I have nothing further to add upon him, but that form that time to this, I have borne this poor starling as a crest to my arms" (1964 Signet, pp 82-6).

What are we to make of this? Well there is an ancient tradition in fables wherein women are often likened to a bird in a cage, a tradition and identification still with us, as in the familiar Victorian music hall song, "she was only a bird in a gilded cage...." (which I have heard applied to Princess Diana before her divorce). A number of 18th century women poets wrote poems about an imprisoned bird in which the bird stands for how they felt about their lives (Aphra Behn, Henrietta Knightley, Anne Finch, Charlotte Smith, Anne Radcliffe). Sterne's is a virtuoso emotional performance upon this motif, bringing in slavery, personal loss, and someone in a dungeon (shades of the Bastille). We can also think of Fanny whose has felt "the sickness of heart from hope deferr'd" because she loves Edmund, though Austen's Maria's pain is such she marries to get out of the cage Sir Thomas presides over.

But Sterne is too clever to see the paradigm one way: the joke's on the bird he says, for while it wants to get out; everyone else only wants to get in. They know there's nothing out there, or what's out there is as bad as what's in. What's out there beyond the iron gates is as bad as what's inside, maybe much worse. Sotherton's not so bad, says Mrs Norris.

I did however notice another interesting reference Austen could be making: at the close of The Sentimental Journey Sterne meets up with the beautiful peasant girl he has been seeking all along, and her name is Maria. Not only that, but we first see Sterne's Maria sitting all melancholy (well everyone is melancholy in this book) on the road, dressed in white, hair hung loose, with a little dog on her lap. It appears she had a lover and that lover had abandoned her--yes a faithless cruel lover has left her all alone on the road. (So too has her goat deserted.) Tears trickle down her face, and she cries out upon "Sylvio," but as Sterne looks into her eyes he finds she is thinking of her father whom she had betrayed. When Fanny first learns of Maria's running of with Henry the first person she really thinks of, grieves for is Sir Thomas ("there she paused... Penguin Mansfield Park, Ch 46, p 430).

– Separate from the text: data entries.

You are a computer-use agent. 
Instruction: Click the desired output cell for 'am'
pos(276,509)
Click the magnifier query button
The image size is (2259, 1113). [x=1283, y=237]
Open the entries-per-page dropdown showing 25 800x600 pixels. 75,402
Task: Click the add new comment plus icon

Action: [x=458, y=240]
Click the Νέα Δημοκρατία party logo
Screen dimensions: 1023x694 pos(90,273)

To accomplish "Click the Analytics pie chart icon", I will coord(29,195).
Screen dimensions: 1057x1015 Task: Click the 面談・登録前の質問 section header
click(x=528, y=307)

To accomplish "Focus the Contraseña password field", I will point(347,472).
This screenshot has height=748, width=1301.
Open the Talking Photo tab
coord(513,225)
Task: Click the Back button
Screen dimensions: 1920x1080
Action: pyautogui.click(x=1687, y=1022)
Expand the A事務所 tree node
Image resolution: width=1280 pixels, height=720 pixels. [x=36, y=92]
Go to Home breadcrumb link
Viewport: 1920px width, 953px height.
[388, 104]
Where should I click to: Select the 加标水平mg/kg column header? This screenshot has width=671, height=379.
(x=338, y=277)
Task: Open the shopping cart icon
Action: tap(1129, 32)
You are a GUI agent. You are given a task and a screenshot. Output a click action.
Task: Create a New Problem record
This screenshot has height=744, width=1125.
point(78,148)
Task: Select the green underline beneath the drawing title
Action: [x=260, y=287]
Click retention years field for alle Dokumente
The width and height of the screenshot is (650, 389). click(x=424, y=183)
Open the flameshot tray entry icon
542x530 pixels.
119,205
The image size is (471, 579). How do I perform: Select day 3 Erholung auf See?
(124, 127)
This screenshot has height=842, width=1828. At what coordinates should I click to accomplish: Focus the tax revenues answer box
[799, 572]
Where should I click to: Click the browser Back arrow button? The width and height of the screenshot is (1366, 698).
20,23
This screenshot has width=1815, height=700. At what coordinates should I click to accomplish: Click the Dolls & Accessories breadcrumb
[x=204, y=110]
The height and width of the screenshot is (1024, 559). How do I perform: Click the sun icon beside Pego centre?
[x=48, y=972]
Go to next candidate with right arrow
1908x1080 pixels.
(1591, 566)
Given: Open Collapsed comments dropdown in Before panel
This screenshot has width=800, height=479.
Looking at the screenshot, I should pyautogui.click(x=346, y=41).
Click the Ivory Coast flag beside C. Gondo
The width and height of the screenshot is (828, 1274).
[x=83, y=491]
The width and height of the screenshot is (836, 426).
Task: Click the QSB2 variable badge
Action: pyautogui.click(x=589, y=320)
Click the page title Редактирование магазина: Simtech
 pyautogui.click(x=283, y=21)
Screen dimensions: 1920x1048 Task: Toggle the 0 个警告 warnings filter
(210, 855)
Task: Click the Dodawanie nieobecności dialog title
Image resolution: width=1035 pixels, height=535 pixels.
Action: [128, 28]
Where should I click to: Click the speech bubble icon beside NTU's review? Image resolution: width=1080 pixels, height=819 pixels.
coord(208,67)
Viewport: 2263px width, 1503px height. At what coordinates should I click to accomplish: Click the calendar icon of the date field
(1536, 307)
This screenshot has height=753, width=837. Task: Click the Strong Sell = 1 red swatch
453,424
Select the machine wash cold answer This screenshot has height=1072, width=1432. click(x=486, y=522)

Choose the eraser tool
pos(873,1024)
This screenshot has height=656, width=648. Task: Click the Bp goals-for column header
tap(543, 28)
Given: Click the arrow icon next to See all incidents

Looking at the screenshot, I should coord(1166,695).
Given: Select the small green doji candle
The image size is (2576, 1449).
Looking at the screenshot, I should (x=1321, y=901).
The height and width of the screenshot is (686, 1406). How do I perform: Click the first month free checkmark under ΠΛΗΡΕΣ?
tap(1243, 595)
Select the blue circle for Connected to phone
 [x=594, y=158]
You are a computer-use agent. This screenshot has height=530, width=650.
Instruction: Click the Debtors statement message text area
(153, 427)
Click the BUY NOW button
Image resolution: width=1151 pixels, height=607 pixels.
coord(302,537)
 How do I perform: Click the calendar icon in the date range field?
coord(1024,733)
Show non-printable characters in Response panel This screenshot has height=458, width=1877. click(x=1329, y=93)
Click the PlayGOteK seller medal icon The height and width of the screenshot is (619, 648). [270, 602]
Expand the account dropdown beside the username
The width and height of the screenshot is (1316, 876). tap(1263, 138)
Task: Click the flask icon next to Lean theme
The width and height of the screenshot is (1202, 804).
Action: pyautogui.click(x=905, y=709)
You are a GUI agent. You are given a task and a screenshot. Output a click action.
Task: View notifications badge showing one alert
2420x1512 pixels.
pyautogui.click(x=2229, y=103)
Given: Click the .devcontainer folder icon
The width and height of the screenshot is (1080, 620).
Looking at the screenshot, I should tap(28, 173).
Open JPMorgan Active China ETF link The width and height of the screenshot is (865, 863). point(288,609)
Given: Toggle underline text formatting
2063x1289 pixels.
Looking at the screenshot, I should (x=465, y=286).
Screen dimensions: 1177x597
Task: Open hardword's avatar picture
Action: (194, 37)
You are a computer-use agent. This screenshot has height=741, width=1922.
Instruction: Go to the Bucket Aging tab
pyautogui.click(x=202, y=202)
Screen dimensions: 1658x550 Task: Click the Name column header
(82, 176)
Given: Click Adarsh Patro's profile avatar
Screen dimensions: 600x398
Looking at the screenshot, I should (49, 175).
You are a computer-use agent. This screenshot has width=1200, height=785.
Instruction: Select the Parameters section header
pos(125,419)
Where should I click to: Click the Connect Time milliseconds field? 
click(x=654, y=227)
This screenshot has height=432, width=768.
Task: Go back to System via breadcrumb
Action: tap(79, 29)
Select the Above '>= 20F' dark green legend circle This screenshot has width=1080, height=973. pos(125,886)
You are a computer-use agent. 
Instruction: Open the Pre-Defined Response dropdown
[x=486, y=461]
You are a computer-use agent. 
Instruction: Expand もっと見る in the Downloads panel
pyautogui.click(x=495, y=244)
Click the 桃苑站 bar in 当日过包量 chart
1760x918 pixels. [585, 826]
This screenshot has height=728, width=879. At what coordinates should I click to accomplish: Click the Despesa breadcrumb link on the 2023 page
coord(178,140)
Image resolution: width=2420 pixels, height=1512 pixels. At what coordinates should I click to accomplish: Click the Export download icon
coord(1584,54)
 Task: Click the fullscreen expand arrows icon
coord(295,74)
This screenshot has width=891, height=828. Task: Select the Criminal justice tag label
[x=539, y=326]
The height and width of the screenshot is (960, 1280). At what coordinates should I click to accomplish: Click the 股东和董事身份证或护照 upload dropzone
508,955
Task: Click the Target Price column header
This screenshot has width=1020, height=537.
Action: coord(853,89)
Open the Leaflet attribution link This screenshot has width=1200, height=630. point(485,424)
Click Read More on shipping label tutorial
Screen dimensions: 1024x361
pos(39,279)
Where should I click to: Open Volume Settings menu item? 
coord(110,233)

All ends happily for the moment in A Sentimental Journey, for Sterne and Maria go off together, Maria's arm within Sterne's, the dog trotting behind (no it's not a pug).

Was Austen thinking of this Maria too? It seems to me that everytime one goes into a book Austen is alluding to and begins to explore the ramifications and analogies, a novel which had seemed so contained becomes a voice in a widening conversation to which it is meant to apply elusively.